It seems that the status of the tide current does not influence the number of my catch but influences the length of the fish. I tend to catch bigger fish when the current is going down.

Does the moon affect my fishing results?

A widespread belief among fishermen is that the moon influences greatly the behavior of the fish. Data about the moon phase were available thanks to the weather API, I decided to record this variable to investigate if the belief was true. The two graphs show the number and length of fish depending on the phase of moon (0 corresponding to new moon and 1 to full moon):

Code
gg3 <- catch_cond %>% 
  group_by(Session, Moon, .drop = F) %>%  
  na.omit() %>% 
  summarise(n_catch = n()) %>% 
  right_join(unique(catch_cond[, c("Session", "Moon")])) %>% 
  mutate(n_catch = ifelse(is.na(n_catch), 0, n_catch )) %>% 
  ggplot(aes(y = n_catch, x = Moon)) +
  geom_point( size = 2) +
  labs(x = "Moon phase", y = "Number of catch")+
  theme_minimal()

gg4 <- catch_cond %>% 
  ggplot(aes(y = length, x = Moon)) +
  geom_point( size = 2) +
  geom_smooth(method="lm", se=T) + 
  labs(x = "Moon phase", y = "Length of the fish")+
  theme_minimal()

ggarrange(gg3, gg4)

The phase of the moon does not seem to influence the number of fish I catch during a session. However, I tend to catch bigger fish the closer we are to the full moon. To confirm this observation, I need to keep going fishing to get more data !

Does the weather affect my fishing results?
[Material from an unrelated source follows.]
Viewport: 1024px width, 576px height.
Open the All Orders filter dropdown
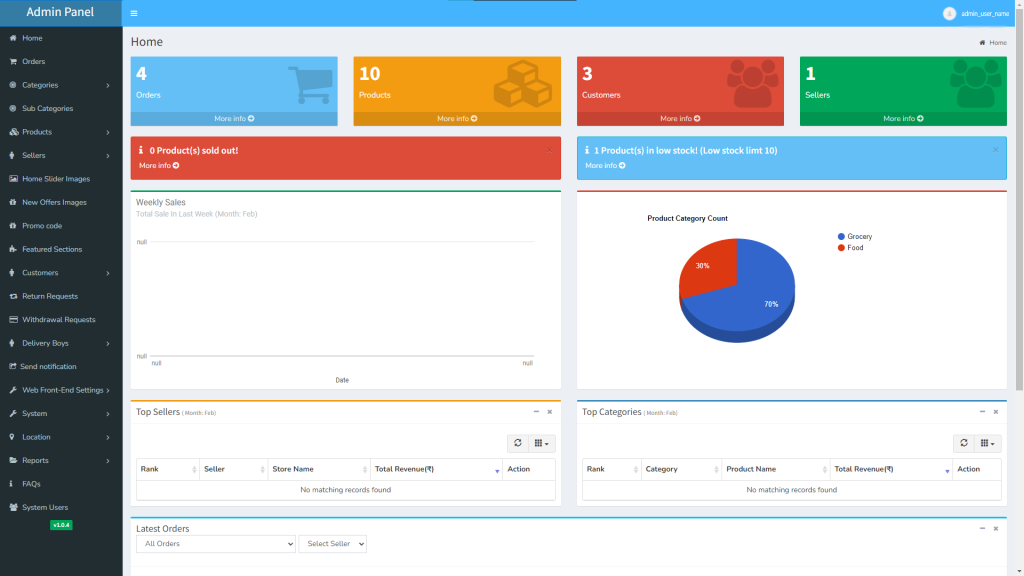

We can look at the number of fish caught during different weather conditions:

Code
# precipitation probability 

gg5 <- catch_cond %>% 
  group_by(Session, Preci_prob, .drop = F) %>%  
  na.omit() %>% 
  summarise(n_catch = n()) %>% 
  right_join(unique(catch_cond[, c("Session", "Preci_prob")])) %>% 
  mutate(n_catch = ifelse(is.na(n_catch), 0, n_catch )) %>% 
  ggplot(aes(y = n_catch, x = Preci_prob)) +
  geom_point()+
  labs(x = "Precipitation prob.", y = "Number of catch")+
  theme_minimal()

# Atm pressure 

gg6 <- catch_cond %>% 
  group_by(Session, Atm_pres, .drop = F) %>%  
  na.omit() %>% 
  summarise(n_catch = n()) %>% 
  right_join(unique(catch_cond[, c("Session", "Atm_pres")])) %>% 
  mutate(n_catch = ifelse(is.na(n_catch), 0, n_catch )) %>% 
  ggplot(aes(y = n_catch, x = Atm_pres)) +
  geom_point() +
  labs(x = "Atm. pressure", y = "Number of catch")+
  theme_minimal()

#Air temp

gg7 <- catch_cond %>% 
  group_by(Session, Air_temp, .drop = F) %>%  
  na.omit() %>% 
  summarise(n_catch = n()) %>% 
  right_join(unique(catch_cond[, c("Session", "Air_temp")])) %>% 
  mutate(n_catch = ifelse(is.na(n_catch), 0, n_catch )) %>% 
  ggplot(aes(y = n_catch, x = Air_temp)) +
  geom_point() +
  labs(x = "Air temp.", y = "Number of catch")+
  theme_minimal()


#Cloud cover

gg8 <- catch_cond %>% 
  group_by(Session, Cloud_cover, .drop = F) %>%  
  na.omit() %>% 
  summarise(n_catch = n()) %>% 
  right_join(unique(catch_cond[, c("Session", "Cloud_cover")])) %>% 
  mutate(n_catch = ifelse(is.na(n_catch), 0, n_catch )) %>% 
  ggplot(aes(y = n_catch, x = Cloud_cover)) +
  geom_point() +
  labs(x = "Cloud cover", y = "Number of catchh")+
  theme_minimal()

ggarrange(gg5, gg6, gg7, gg8)

And to their length :

Code
gg15 <- catch_cond %>% 
  ggplot(aes(y = length, x = Preci_prob)) +
  geom_point( size = 2) +
  labs( y = "Length of the fish")+
  theme_minimal()

gg16 <- catch_cond %>% 
  ggplot(aes(y = length, x = Atm_pres)) +
  geom_point( size = 2) +
  labs( y = "Length of the fish")+
  theme_minimal()

gg17 <- catch_cond %>% 
  ggplot(aes(y = length, x = Air_temp)) +
  geom_point( size = 2) +
  labs( y = "Length of the fish")+
  theme_minimal()


gg18  <- catch_cond %>% 
  ggplot(aes(y = length, x = Cloud_cover)) +
  geom_point( size = 2) +
  labs( y = "Length of the fish")+
  theme_minimal()

ggarrange(gg15, gg16, gg17, gg18)

Because we have limited data and not all weather conditions are covered, it is difficult to draw any conclusions.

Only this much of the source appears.